Bracke: Am liebsten würde ich Ihnen diese Frage selbst stellen, weil Sie als jemand, die damit Erfahrungen gemacht hat, auch Fachfrau für die Antwort sind.

Lindemann-Weyand: Zuerst einmal braucht dieser Prozess des Kennenlernens – wie Sie ja es ja auch schon ausführten – sehr lange. Ich sehe es in der Rückschau auf meine Therapie­erfahrungen in der Vergangenheit so vor mir: die Beziehung mit dem/der TherapeutIn ist ein Netz das geknüpft wird, und es wird mit der Zeit tragfähiger. Allerdings kann es dazu kommen, dass man von sich aus wieder Fäden löst, oder auch abreißt, weil einem die Verbindungen zu gefährlich erscheinen. Man meint, dass man doch etwas wahrgenommen hat am Gegenüber das einen an das erinnert, was einen einst verletzt hat. Da will man ja nicht dasitzen und die Fäden in der Hand belassen und womöglich wieder überwältigt werden. Das können Sekunden sein, in denen ein ganzer Teil des Netzes zerrissen wird. Wenn man allerdings merkt, dass das Gegenüber ehrlich reagiert, mit Verständnis, dann kann das auf jeden Fall helfen und man kann wieder Fäden knüpfen und auch in einem gewissen Maß zulassen, dass die von der anderen Seite auch geknüpft werden.

Für sehr wichtig halte ich außerdem, dass man mit der Zeit lernt, zu verbalisieren, was einen erschreckt hat, oder woran man kaut und warum, denn es ist zu viel verlangt, dass der andere das ohne Worte versteht – TherapeutInnen sind ebenso wenig Übermenschen wie andere Leute. Und man selbst – denn die Ansprüche, die man an andere stellt, stellt man oft ja auch an sich – auch nicht. Sich und das eigene Verhalten reflektieren, aber ebenso das was man am Gegenüber bemerkt mit einbeziehen und deutlich zum Thema zu machen – das ist in meinen Augen sehr wichtig. Alles was ich unter den Tisch kehre – auch wenn es aus verständlicher Angst geschieht – kann sich nicht ändern, weil man sich auf diese Weise im Kreis dreht.

**AUFGABEN:**
**a.** Womit vergleicht Lindemann-Weyand im Auszug die Beziehung zur Therapeutin oder zum Therapeuten?
**b.** Fassen Sie den Absatz des Auszugs, der mit „Für sehr wichtig halte ich außerdem“ beginnt, als knappe Stichpunktliste zusammen.
Stützen Sie sich nur auf den Auszug.

(Einträge aus einer Sammlung)
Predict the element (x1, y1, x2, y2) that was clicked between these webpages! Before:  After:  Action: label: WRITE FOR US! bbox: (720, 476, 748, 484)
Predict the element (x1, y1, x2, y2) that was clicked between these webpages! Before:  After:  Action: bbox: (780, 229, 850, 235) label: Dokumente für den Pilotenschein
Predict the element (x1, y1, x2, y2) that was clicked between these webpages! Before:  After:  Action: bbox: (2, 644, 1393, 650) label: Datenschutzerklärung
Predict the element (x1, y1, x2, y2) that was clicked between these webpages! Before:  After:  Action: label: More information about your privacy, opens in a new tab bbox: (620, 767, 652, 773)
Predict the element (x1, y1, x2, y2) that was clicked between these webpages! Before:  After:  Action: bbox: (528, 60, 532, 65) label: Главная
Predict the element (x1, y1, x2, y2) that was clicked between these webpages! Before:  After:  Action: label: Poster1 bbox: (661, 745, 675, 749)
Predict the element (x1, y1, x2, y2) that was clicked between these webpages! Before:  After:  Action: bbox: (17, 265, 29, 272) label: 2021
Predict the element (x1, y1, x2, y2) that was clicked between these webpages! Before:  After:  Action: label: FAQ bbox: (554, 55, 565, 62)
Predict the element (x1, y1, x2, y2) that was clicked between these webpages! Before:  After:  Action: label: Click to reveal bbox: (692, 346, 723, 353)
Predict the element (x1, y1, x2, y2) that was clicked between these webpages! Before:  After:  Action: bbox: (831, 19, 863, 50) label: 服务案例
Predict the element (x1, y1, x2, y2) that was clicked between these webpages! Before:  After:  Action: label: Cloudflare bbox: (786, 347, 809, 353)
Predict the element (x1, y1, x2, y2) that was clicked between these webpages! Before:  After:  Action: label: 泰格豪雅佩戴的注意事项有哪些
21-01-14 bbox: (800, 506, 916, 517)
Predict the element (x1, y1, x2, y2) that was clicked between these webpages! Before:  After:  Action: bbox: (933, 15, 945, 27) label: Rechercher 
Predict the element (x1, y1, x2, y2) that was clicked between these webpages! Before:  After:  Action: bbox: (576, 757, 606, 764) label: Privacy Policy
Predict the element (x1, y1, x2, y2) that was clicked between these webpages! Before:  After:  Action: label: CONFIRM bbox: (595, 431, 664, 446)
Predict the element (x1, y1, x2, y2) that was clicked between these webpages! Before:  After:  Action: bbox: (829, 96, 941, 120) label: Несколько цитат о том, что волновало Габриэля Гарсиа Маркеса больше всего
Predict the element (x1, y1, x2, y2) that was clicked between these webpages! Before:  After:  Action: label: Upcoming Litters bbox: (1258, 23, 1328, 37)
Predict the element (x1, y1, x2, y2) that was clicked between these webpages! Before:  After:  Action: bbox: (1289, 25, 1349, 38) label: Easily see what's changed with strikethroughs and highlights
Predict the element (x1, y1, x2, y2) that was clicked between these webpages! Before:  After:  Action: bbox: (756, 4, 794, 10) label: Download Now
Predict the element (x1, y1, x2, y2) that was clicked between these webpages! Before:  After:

**LÖSUNGEN:**
**a.** Mit einem Netz, das geknüpft wird und mit der Zeit tragfähiger wird.

**b.**
- Mit der Zeit lernen, in Worte zu fassen, was einen erschreckt hat oder beschäftigt und warum.
- Vom anderen kann man nicht verlangen, das ohne Worte zu verstehen. Therapeutinnen und Therapeuten sind keine Übermenschen, und man selbst ist es auch nicht.
- Das eigene Verhalten reflektieren, das am Gegenüber Bemerkte einbeziehen und deutlich ansprechen.
- Was man unter den Tisch kehrt, auch aus verständlicher Angst, kann sich nicht ändern, denn man dreht sich im Kreis.